- **Prompt**
Below are the entries to retype; reproduce each one exactly.

- **Stored data entries**
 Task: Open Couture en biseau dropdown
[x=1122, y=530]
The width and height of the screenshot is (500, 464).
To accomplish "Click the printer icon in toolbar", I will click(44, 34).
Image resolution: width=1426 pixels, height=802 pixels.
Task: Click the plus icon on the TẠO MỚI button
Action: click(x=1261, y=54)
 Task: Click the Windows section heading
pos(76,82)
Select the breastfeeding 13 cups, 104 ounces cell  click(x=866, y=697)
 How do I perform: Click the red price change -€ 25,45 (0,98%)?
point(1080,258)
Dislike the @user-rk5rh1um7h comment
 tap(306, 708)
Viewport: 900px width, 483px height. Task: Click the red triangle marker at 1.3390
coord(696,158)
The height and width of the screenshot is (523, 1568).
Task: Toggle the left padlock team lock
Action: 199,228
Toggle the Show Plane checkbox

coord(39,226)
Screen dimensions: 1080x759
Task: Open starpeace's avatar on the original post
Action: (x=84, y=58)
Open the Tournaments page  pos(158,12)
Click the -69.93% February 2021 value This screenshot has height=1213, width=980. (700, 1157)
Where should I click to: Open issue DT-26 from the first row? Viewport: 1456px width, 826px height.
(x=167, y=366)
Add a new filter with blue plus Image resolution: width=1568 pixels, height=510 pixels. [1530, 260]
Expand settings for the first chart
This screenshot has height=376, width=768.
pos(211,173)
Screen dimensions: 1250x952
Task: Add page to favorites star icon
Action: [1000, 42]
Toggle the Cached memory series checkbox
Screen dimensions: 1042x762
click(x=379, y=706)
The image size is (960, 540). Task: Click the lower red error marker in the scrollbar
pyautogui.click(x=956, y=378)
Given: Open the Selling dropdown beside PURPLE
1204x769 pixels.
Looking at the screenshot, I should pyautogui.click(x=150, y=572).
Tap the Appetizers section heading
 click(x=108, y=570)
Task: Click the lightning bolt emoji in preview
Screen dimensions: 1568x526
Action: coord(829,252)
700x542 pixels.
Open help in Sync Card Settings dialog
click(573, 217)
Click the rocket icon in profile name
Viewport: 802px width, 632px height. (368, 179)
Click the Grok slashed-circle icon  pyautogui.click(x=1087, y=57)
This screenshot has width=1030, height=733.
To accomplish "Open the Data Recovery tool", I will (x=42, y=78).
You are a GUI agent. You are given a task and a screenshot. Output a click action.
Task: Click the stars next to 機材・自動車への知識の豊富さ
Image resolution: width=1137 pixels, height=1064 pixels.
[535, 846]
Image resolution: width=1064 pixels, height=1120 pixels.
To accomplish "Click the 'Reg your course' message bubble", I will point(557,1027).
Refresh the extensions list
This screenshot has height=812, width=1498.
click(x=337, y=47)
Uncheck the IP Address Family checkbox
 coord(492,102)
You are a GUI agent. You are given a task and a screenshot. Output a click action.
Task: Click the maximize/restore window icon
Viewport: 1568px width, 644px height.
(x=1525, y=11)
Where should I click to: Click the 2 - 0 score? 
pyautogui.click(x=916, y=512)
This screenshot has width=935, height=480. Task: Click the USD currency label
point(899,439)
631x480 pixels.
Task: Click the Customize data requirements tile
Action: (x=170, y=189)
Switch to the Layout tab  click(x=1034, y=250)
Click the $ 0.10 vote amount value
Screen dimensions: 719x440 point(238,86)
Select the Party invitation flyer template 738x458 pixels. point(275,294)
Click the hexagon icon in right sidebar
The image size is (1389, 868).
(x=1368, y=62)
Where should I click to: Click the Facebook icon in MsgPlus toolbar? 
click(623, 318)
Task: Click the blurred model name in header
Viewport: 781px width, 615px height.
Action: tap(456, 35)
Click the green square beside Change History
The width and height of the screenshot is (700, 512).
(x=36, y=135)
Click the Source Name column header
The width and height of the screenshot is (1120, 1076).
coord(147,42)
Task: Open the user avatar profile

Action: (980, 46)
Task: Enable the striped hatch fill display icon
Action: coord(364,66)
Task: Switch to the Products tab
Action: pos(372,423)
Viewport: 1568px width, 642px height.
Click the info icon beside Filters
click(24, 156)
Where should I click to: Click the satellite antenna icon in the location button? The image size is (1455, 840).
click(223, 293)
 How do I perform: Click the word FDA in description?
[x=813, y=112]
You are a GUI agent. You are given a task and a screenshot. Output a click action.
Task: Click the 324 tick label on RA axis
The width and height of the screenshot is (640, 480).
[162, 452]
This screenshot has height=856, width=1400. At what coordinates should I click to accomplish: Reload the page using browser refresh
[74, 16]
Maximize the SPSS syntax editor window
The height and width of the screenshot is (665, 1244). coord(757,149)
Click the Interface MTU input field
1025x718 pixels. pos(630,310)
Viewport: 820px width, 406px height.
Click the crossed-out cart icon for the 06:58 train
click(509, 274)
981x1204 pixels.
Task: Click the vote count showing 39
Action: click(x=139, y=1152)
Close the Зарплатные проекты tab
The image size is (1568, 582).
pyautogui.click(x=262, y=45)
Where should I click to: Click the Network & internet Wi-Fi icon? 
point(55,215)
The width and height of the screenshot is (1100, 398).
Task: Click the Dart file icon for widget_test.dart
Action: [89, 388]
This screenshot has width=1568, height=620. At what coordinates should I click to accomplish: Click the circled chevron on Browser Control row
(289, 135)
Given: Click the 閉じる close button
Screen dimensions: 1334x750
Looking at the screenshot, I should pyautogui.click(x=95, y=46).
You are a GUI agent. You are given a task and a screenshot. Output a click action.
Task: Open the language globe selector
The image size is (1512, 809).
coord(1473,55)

- **Reply to the task**
 Task: Open Couture en biseau dropdown
[x=1122, y=530]
The width and height of the screenshot is (500, 464).
To accomplish "Click the printer icon in toolbar", I will click(44, 34).
Image resolution: width=1426 pixels, height=802 pixels.
Task: Click the plus icon on the TẠO MỚI button
Action: click(x=1261, y=54)
 Task: Click the Windows section heading
pos(76,82)
Select the breastfeeding 13 cups, 104 ounces cell  click(x=866, y=697)
 How do I perform: Click the red price change -€ 25,45 (0,98%)?
point(1080,258)
Dislike the @user-rk5rh1um7h comment
 tap(306, 708)
Viewport: 900px width, 483px height. Task: Click the red triangle marker at 1.3390
coord(696,158)
The height and width of the screenshot is (523, 1568).
Task: Toggle the left padlock team lock
Action: 199,228
Toggle the Show Plane checkbox

coord(39,226)
Screen dimensions: 1080x759
Task: Open starpeace's avatar on the original post
Action: (x=84, y=58)
Open the Tournaments page  pos(158,12)
Click the -69.93% February 2021 value This screenshot has height=1213, width=980. (700, 1157)
Where should I click to: Open issue DT-26 from the first row? Viewport: 1456px width, 826px height.
(x=167, y=366)
Add a new filter with blue plus Image resolution: width=1568 pixels, height=510 pixels. [1530, 260]
Expand settings for the first chart
This screenshot has height=376, width=768.
pos(211,173)
Screen dimensions: 1250x952
Task: Add page to favorites star icon
Action: [1000, 42]
Toggle the Cached memory series checkbox
Screen dimensions: 1042x762
click(x=379, y=706)
The image size is (960, 540). Task: Click the lower red error marker in the scrollbar
pyautogui.click(x=956, y=378)
Given: Open the Selling dropdown beside PURPLE
1204x769 pixels.
Looking at the screenshot, I should pyautogui.click(x=150, y=572).
Tap the Appetizers section heading
 click(x=108, y=570)
Task: Click the lightning bolt emoji in preview
Screen dimensions: 1568x526
Action: coord(829,252)
700x542 pixels.
Open help in Sync Card Settings dialog
click(573, 217)
Click the rocket icon in profile name
Viewport: 802px width, 632px height. (368, 179)
Click the Grok slashed-circle icon  pyautogui.click(x=1087, y=57)
This screenshot has width=1030, height=733.
To accomplish "Open the Data Recovery tool", I will (x=42, y=78).
You are a GUI agent. You are given a task and a screenshot. Output a click action.
Task: Click the stars next to 機材・自動車への知識の豊富さ
Image resolution: width=1137 pixels, height=1064 pixels.
[535, 846]
Image resolution: width=1064 pixels, height=1120 pixels.
To accomplish "Click the 'Reg your course' message bubble", I will point(557,1027).
Refresh the extensions list
This screenshot has height=812, width=1498.
click(x=337, y=47)
Uncheck the IP Address Family checkbox
 coord(492,102)
You are a GUI agent. You are given a task and a screenshot. Output a click action.
Task: Click the maximize/restore window icon
Viewport: 1568px width, 644px height.
(x=1525, y=11)
Where should I click to: Click the 2 - 0 score? 
pyautogui.click(x=916, y=512)
This screenshot has width=935, height=480. Task: Click the USD currency label
point(899,439)
631x480 pixels.
Task: Click the Customize data requirements tile
Action: (x=170, y=189)
Switch to the Layout tab  click(x=1034, y=250)
Click the $ 0.10 vote amount value
Screen dimensions: 719x440 point(238,86)
Select the Party invitation flyer template 738x458 pixels. point(275,294)
Click the hexagon icon in right sidebar
The image size is (1389, 868).
(x=1368, y=62)
Where should I click to: Click the Facebook icon in MsgPlus toolbar? 
click(623, 318)
Task: Click the blurred model name in header
Viewport: 781px width, 615px height.
Action: tap(456, 35)
Click the green square beside Change History
The width and height of the screenshot is (700, 512).
(x=36, y=135)
Click the Source Name column header
The width and height of the screenshot is (1120, 1076).
coord(147,42)
Task: Open the user avatar profile

Action: (980, 46)
Task: Enable the striped hatch fill display icon
Action: coord(364,66)
Task: Switch to the Products tab
Action: pos(372,423)
Viewport: 1568px width, 642px height.
Click the info icon beside Filters
click(24, 156)
Where should I click to: Click the satellite antenna icon in the location button? The image size is (1455, 840).
click(223, 293)
 How do I perform: Click the word FDA in description?
[x=813, y=112]
You are a GUI agent. You are given a task and a screenshot. Output a click action.
Task: Click the 324 tick label on RA axis
The width and height of the screenshot is (640, 480).
[162, 452]
This screenshot has height=856, width=1400. At what coordinates should I click to accomplish: Reload the page using browser refresh
[74, 16]
Maximize the SPSS syntax editor window
The height and width of the screenshot is (665, 1244). coord(757,149)
Click the Interface MTU input field
1025x718 pixels. pos(630,310)
Viewport: 820px width, 406px height.
Click the crossed-out cart icon for the 06:58 train
click(509, 274)
981x1204 pixels.
Task: Click the vote count showing 39
Action: click(x=139, y=1152)
Close the Зарплатные проекты tab
The image size is (1568, 582).
pyautogui.click(x=262, y=45)
Where should I click to: Click the Network & internet Wi-Fi icon? 
point(55,215)
The width and height of the screenshot is (1100, 398).
Task: Click the Dart file icon for widget_test.dart
Action: [89, 388]
This screenshot has width=1568, height=620. At what coordinates should I click to accomplish: Click the circled chevron on Browser Control row
(289, 135)
Given: Click the 閉じる close button
Screen dimensions: 1334x750
Looking at the screenshot, I should pyautogui.click(x=95, y=46).
You are a GUI agent. You are given a task and a screenshot. Output a click action.
Task: Open the language globe selector
The image size is (1512, 809).
coord(1473,55)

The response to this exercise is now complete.